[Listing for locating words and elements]
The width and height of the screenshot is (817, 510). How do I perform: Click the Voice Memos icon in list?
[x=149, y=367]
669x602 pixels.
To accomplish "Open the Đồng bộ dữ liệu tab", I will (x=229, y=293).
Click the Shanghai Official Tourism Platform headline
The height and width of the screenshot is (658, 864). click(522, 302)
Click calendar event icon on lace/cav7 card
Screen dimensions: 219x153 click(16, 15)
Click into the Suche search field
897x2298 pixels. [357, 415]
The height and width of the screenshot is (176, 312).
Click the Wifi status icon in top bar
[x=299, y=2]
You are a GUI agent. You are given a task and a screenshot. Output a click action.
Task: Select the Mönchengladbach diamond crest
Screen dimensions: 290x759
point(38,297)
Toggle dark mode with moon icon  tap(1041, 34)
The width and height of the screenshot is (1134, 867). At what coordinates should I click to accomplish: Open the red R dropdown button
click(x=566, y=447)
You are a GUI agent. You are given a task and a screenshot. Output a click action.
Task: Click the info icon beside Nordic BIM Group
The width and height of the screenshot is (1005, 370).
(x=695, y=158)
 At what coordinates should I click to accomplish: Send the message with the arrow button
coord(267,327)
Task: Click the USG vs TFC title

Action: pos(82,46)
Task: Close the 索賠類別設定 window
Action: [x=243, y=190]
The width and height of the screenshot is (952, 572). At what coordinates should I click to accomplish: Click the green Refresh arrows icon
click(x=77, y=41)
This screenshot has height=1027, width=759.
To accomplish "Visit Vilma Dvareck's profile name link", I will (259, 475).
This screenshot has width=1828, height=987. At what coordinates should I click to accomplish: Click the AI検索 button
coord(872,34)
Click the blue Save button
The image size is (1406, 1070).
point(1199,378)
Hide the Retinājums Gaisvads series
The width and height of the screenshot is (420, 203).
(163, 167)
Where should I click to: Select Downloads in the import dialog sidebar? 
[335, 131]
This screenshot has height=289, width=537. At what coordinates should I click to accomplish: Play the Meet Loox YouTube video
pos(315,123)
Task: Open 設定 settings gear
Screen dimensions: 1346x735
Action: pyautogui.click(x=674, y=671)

Your task =>
Write out everything in the listing from the line "Task: Open 設定 settings gear" down to the end again, with every line kept, and shift each click coordinate by adding 142 to it.

Response for this exercise =>
Task: Open 設定 settings gear
Screen dimensions: 1346x735
Action: pyautogui.click(x=816, y=813)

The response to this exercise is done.